The UK Power Networks DSO has committed to saving customers £410 million (US$511 million) over the next five years by using flexibility to deliver capacity on the network at lower cost than building new infrastructure.

Making AI more energy efficient

Machine learning and artificial intelligence are becoming more and more ubiquitous in analytics and new digital applications such as ChatGPT and the metaverse.

But while bringing efficiencies, such systems may themselves not be so energy efficient and are contributing to the growing carbon footprint of digitalisation, currently estimated at around 4% of global emissions.

A new £250,000 (US$310,000) project led by Britain’s University of Lancaster, InterNET Zero, aims to tackle this issue and other challenges of these technologies by “by transforming academic knowledge into practice”.

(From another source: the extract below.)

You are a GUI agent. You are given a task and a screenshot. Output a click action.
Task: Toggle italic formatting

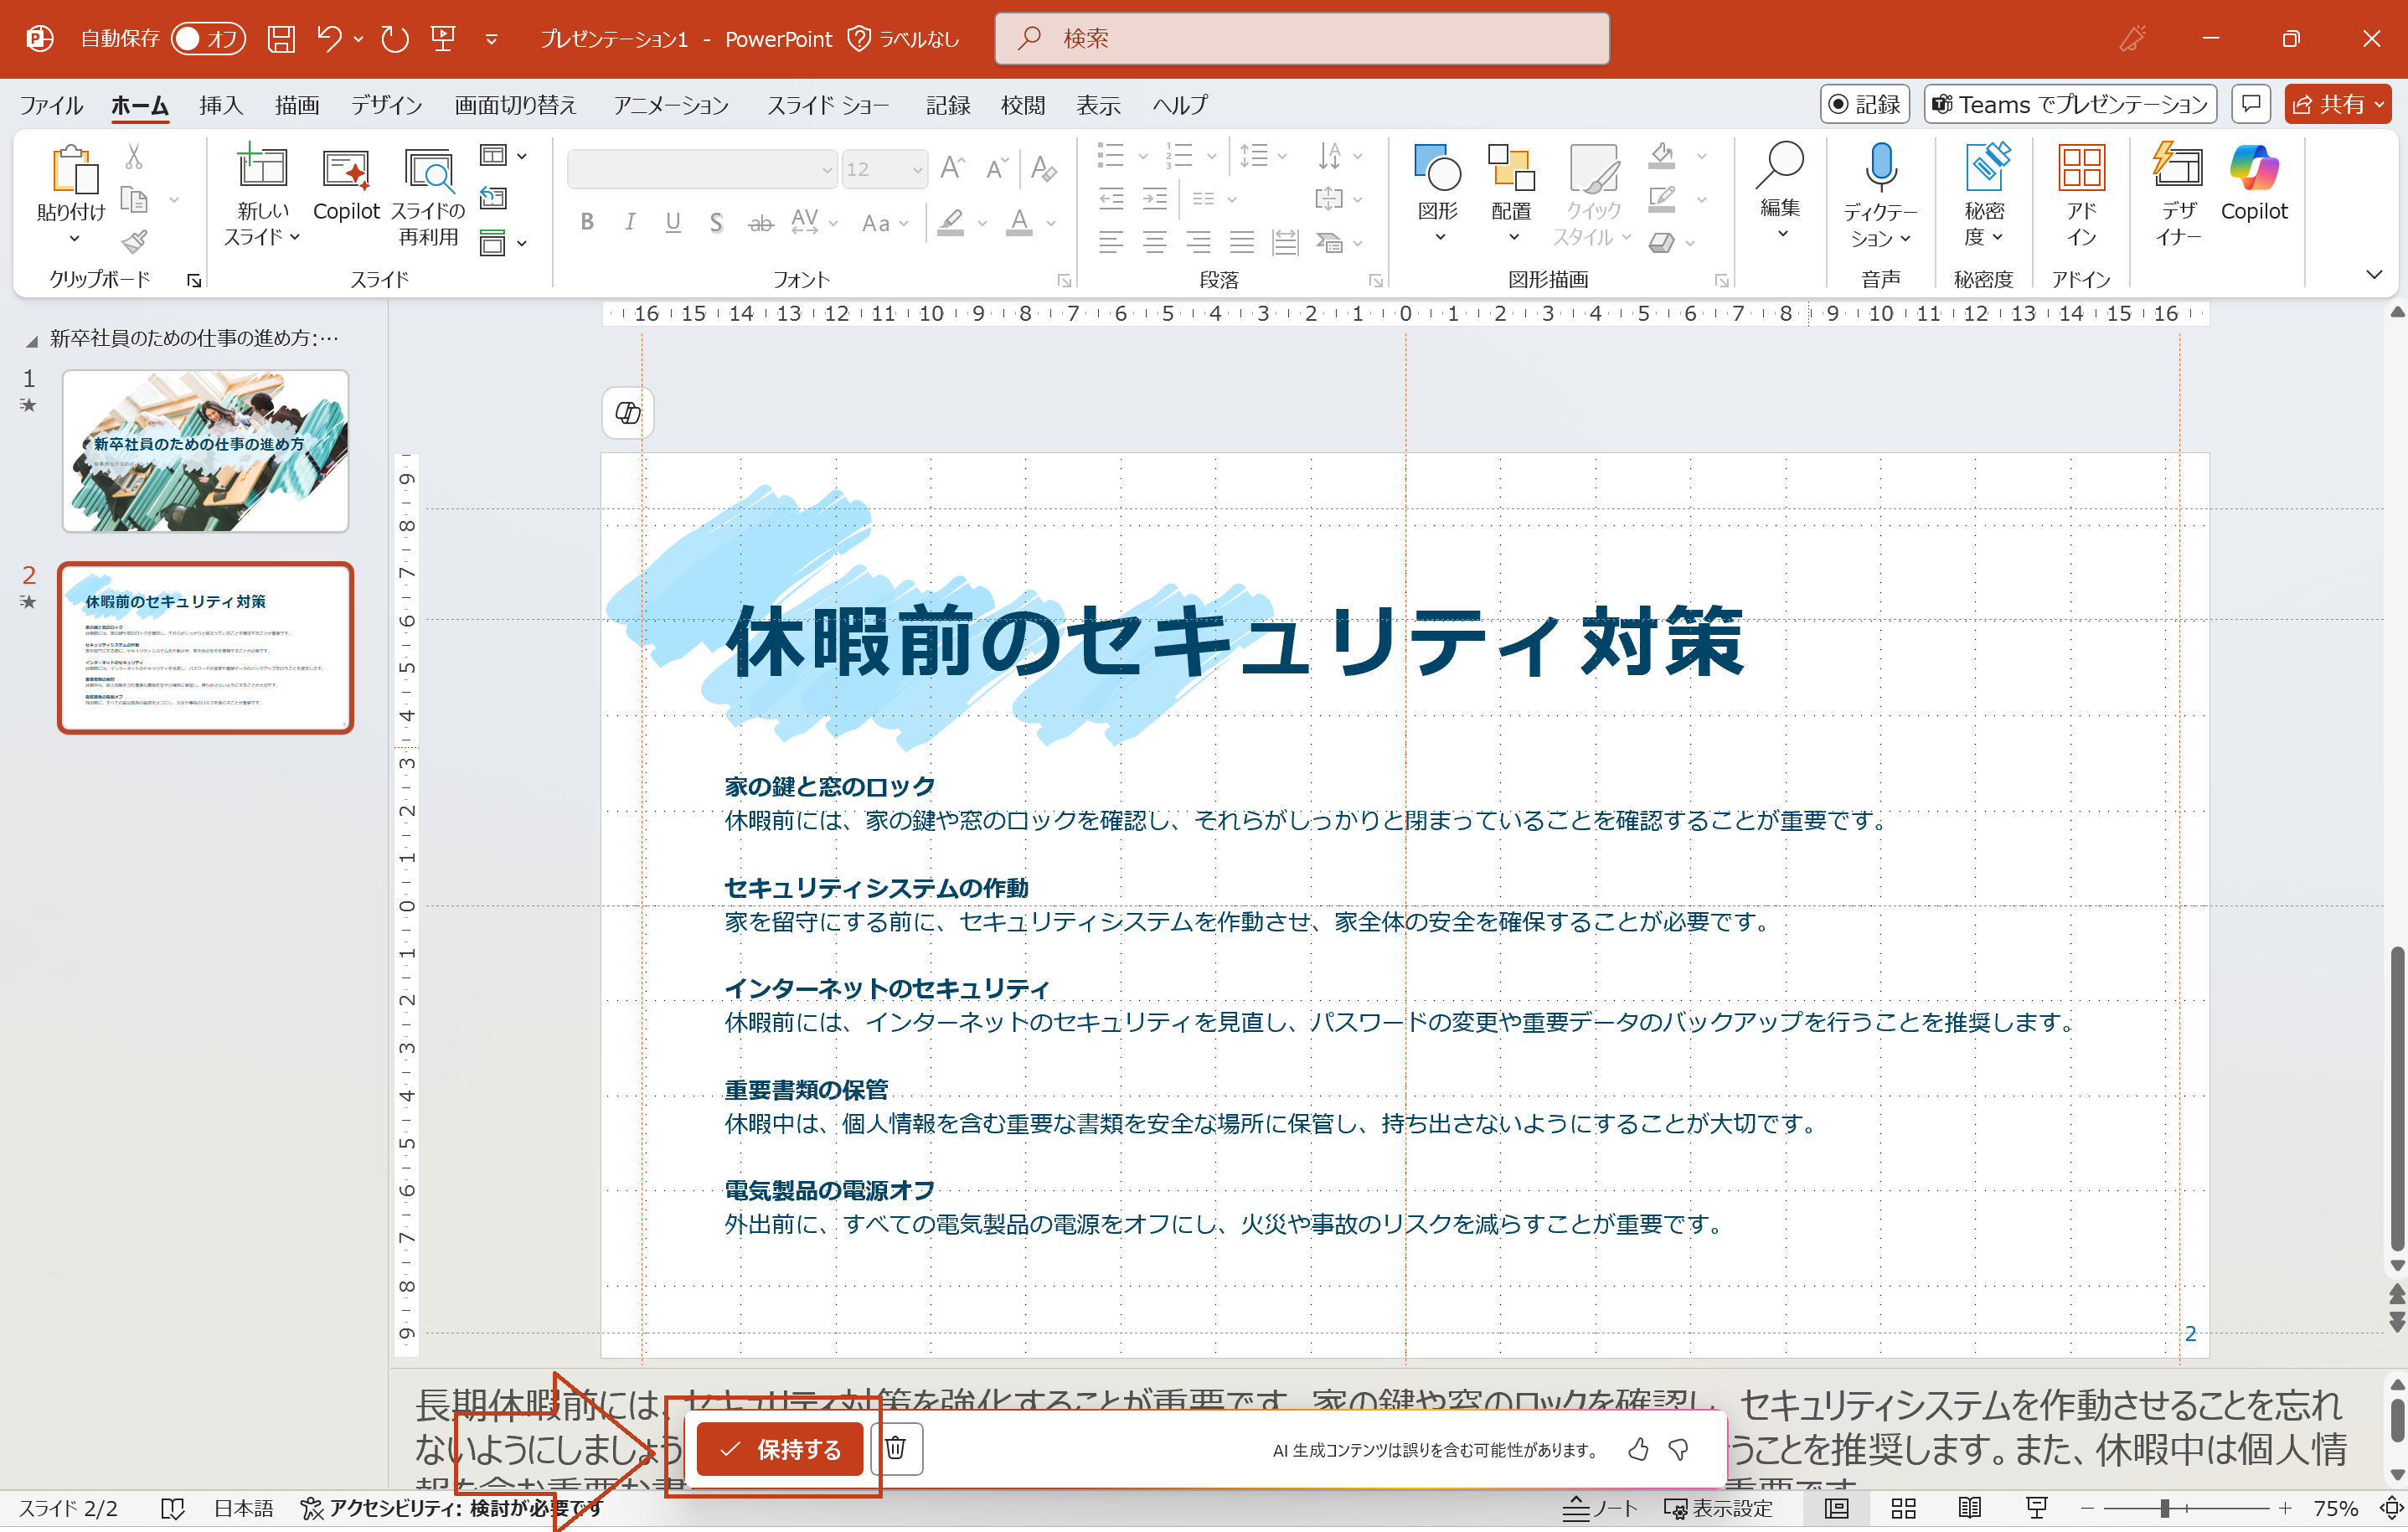click(x=630, y=222)
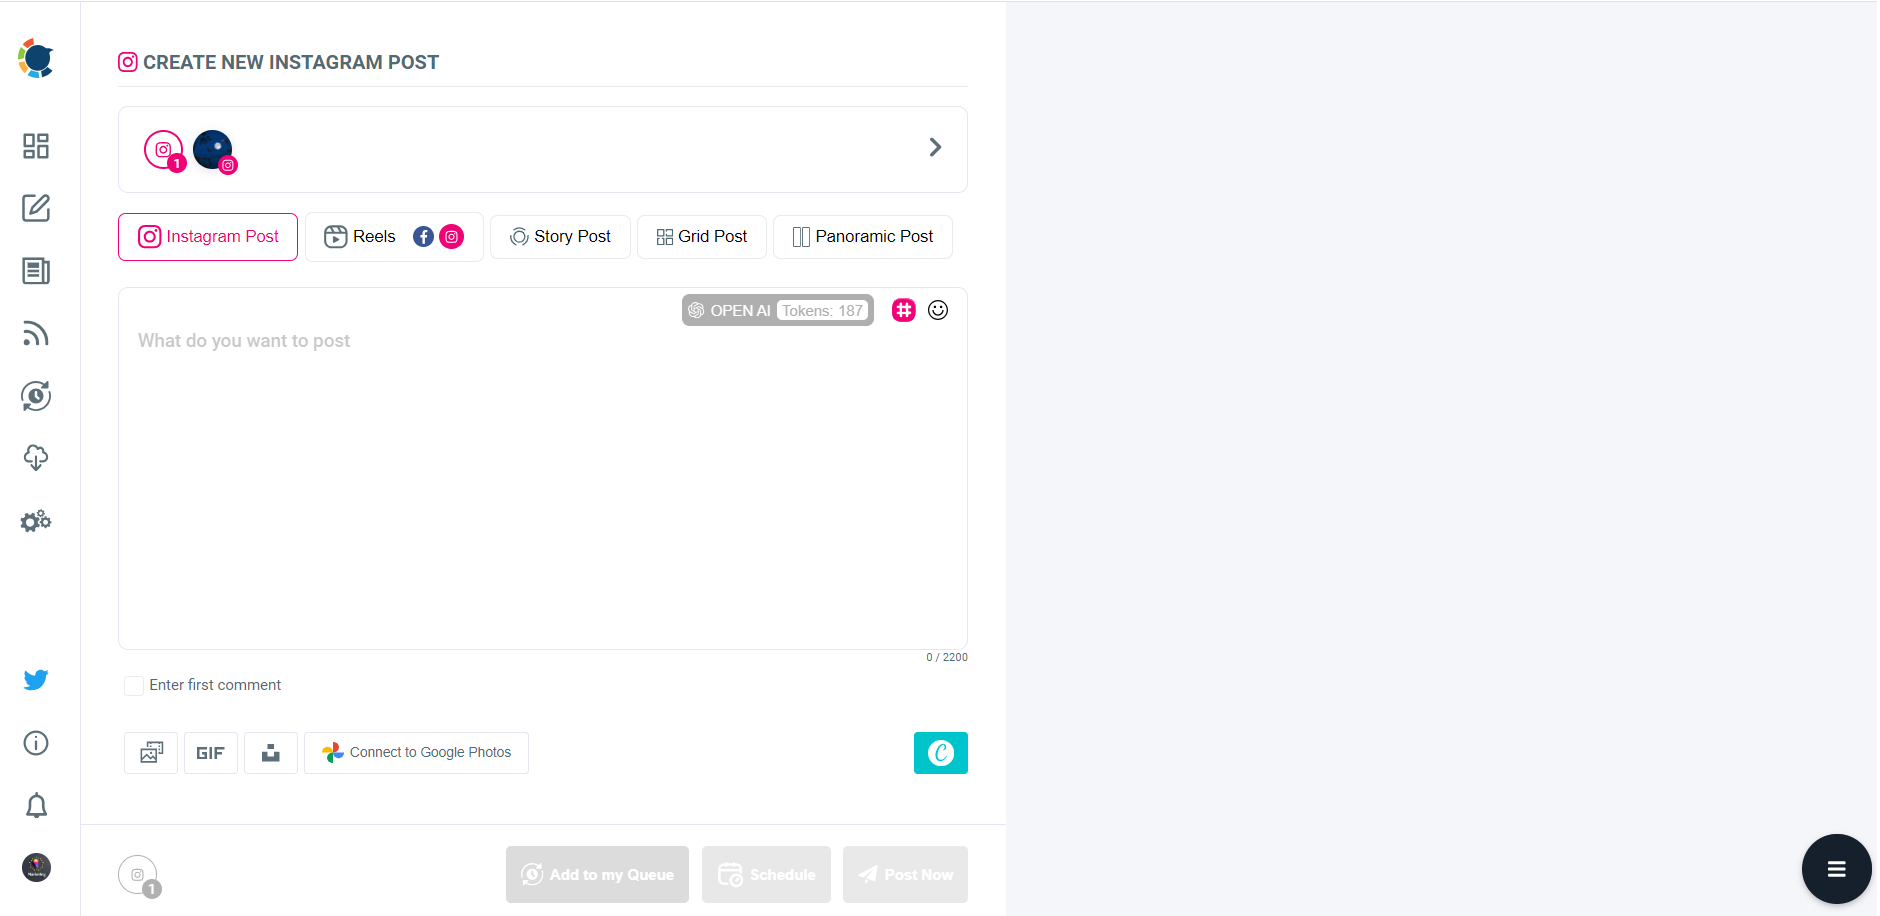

The researchers, together with partners including the Energy Systems Catapult, intend to engage with a range of stakeholders, including technologists, policymakers, and citizens, to rethink current autonomous system design and to co-create new visions and pathways for more resource responsible and trustworthy Internet infrastructures.

“AI and machine learning are making more of the key decisions regards the Internet’s energy use and emissions, with less human oversight,” comments principal investigator Dr Michael Stead from Lancaster University’s design research laboratory ImaginationLancaster.

“There is consequently a growing argument that if society is to successfully transition to a digital net zero future, we should start to consider these technologies as key mediators that must be actively negotiated with, in the same way that we work to build trust between one another.”

Space manufacturing moves closer

Space is considered the next frontier for manufacturing items such as semiconductors with the microgravity environment eliminating the need for highly sanitised clean rooms and opening the way for potential new production techniques that could create smaller chips.

So far the major challenge has been considered as how to return the manufactured products to Earth in a cost effective way with the thermal conditions arising during re-entry but the British start-up Space Forge believes its technology overcomes this problem.

Whereas the ablative heat shields used on SpaceX’s capsule require replacement after each mission, Space Forge’s system, which also includes a water vehicle for soft landing and rapid recovery, is designed to be reused.

Space Forge’s heat shield is made out of a high temperature alloy and while able to fold inside a launcher for the lift-off, is able to unfold and become large enough to radiate away the heat generated in the re-entry.

So confident is Forge Star that the company is offering its ForgeStar platform as microgravity as a service.

Other potential products that could benefit from production in microgravity are pharmaceuticals and new metal alloys with the potential for larger and improved crystal formation and more uniform alloy mixing.